«Mi sveglio sempre prima della fine dei sogni.
Staccata, come se venissi ritagliata con le forbici dalla carta.»
(Dinosauri Psicopompi, Anterem Edizioni, 2022)


BIO-BIBLIOGRAFIA

Paola Silvia Dolci è autrice, ingegnera civile e giornalista pubblicista. Collabora con diverse riviste letterarie e testate nazionali. È direttrice responsabile della rivista indipendente di poesia e cultura «Niederngasse». Ha pubblicato: Bagarre – Lietocolle ed., 2007; NuàdeCocò, Manni ed., 2011; Amiral Bragueton – Italic Pequod ed., 2013; I processi di ingrandimento delle immagini – Oèdipus ed., 2017; bestiario metamorfosi – Gattomerlino Superstripes ed., 2019; Portolano – Mattioli1885 ed., 2019; Diario del sonno – Le Lettere ed., 2021, da cui è stata tratta una riduzione teatrale; un libro segreto sotto pseudonimo, 2021; Dinosauri Psicopompi – Anterem ed., 2022; abstine substine – pièdimosca ed. 2023.

INTERVISTA

1. La parola è parte di un linguaggio conoscitivo e creativo definisce e scardina. Qual è una parola che ritieni abbia rappresentato la tua esperienza poetica?

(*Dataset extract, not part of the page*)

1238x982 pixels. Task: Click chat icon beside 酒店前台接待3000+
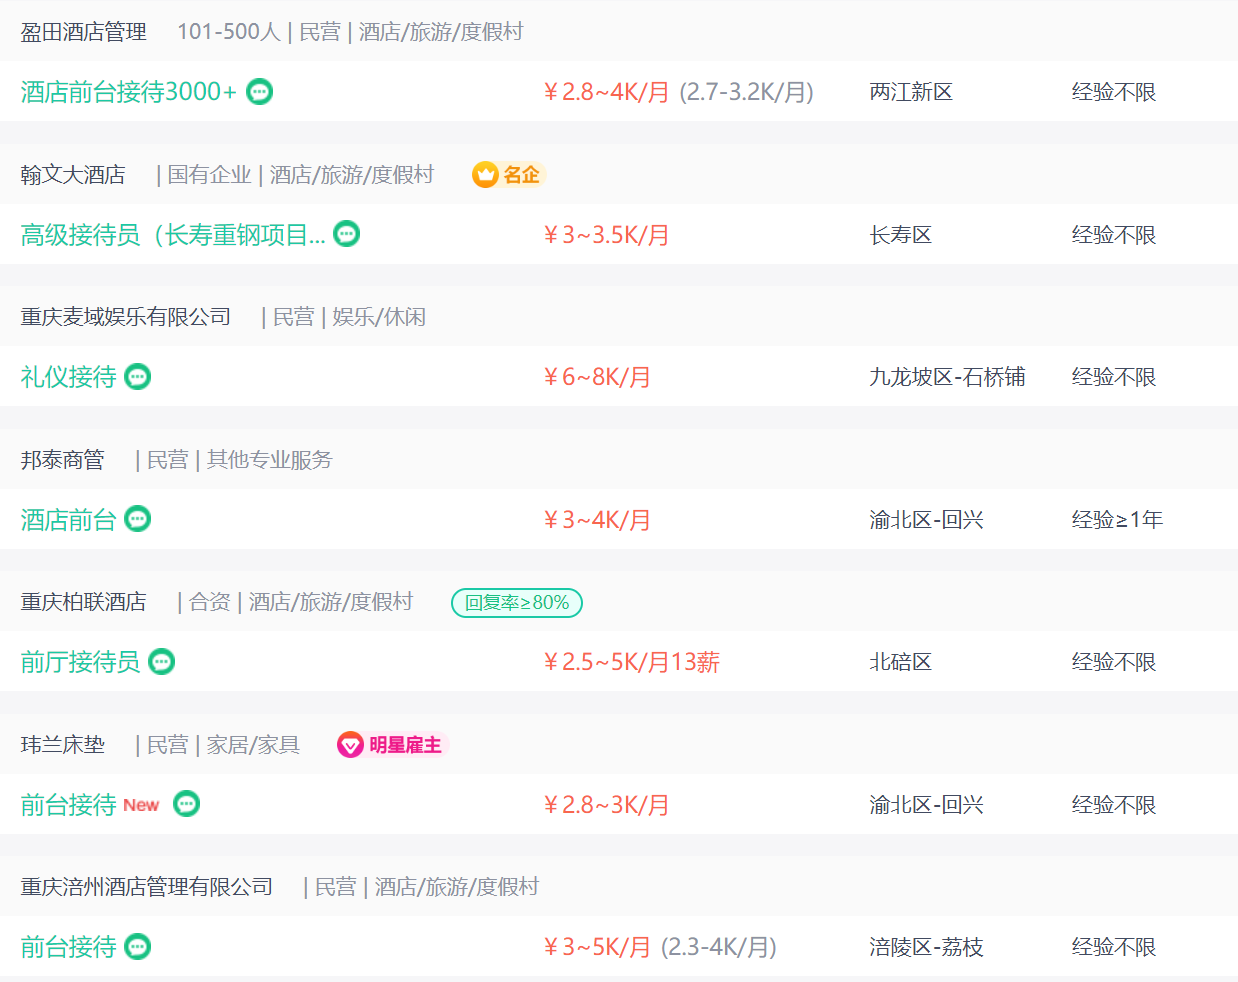click(x=259, y=92)
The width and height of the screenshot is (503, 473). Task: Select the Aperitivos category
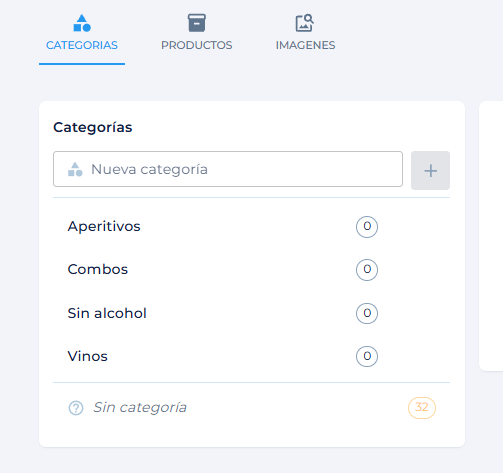click(251, 227)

La mia parola è: Merda! Scrivo, per non allontanarmi troppo da quello che devo fare. Una ruota panoramica, l’arietta. Dove andare, se bastasse andare? Tutta la stagione è stata difficile. E forse non riuscirò a fare meglio di così. Vorrei solo dormire e fare la cacca tutti i giorni. Se riuscissi a dormire e fare la cacca tutti i giorni, potrei conquistare il mondo.

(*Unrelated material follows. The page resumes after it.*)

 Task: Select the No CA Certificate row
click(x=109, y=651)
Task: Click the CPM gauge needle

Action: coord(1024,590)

2. Madri e padri del proprio percorso poetico: qual è il tuo rapporto con la tradizione letteraria e come essa ha influenzato la tua scrittura poetica?
La scrittura è un passaggio attraverso la lingua, una testimonianza della coscienza. La scrittura è uno stato di transizione. Io scrivo da quando ero bambina, per allentare l’angoscia. E poi, scrivo perché voglio essere qualcun altro. Un paesaggio, la natura, il mare, può mostrarti quello che sei: la poesia può dirti dove puoi arrivare. Ho sempre letto moltissimo, ogni giorno, e riversato la lettura nella scrittura.

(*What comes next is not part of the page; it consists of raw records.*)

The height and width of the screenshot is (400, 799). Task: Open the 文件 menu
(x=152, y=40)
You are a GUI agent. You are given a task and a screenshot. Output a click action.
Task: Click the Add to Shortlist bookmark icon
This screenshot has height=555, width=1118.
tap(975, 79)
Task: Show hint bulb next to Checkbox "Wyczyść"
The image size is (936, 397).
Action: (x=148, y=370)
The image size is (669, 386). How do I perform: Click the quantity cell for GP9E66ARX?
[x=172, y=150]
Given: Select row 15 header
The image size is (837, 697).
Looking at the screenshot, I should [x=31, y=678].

Sono stata governata per anni da Brodskij, da Bulgakov, da Canetti, da Camus, da Céline, da Faulkner, da Hrabal, da Kristof, da Ritsos, da Yourcenar (questa è solo un’istantanea); e ne sono molto grata. La letteratura ha questa peculiarità, ci permette di entrare in contatto con un’altra mente umana, “con l’integralità di tale mente, le sue debolezze e le sue grandezze, i suoi limiti, le sue meschinità, le sue idee fisse e le sue convinzioni, con tutto ciò che la tenta, la interessa, la eccita o le ripugna”, sostiene Houellebecq, “solo la letteratura può permettere di entrare in contatto con la mente di un morto in modo più diretto, più completo, e più profondo di quanto potrebbe fare persino la conversazione con un amico”. Sull’isola deserta porterei Shakespeare. Le mille e una notte, e tutti i libri di favole di ogni nazione e cultura. Alcuni di questi autori mi hanno tenuto compagnia, altri mi hanno aiutata a pensare. Ma ne ho altri ancora, dai quali ho rubato.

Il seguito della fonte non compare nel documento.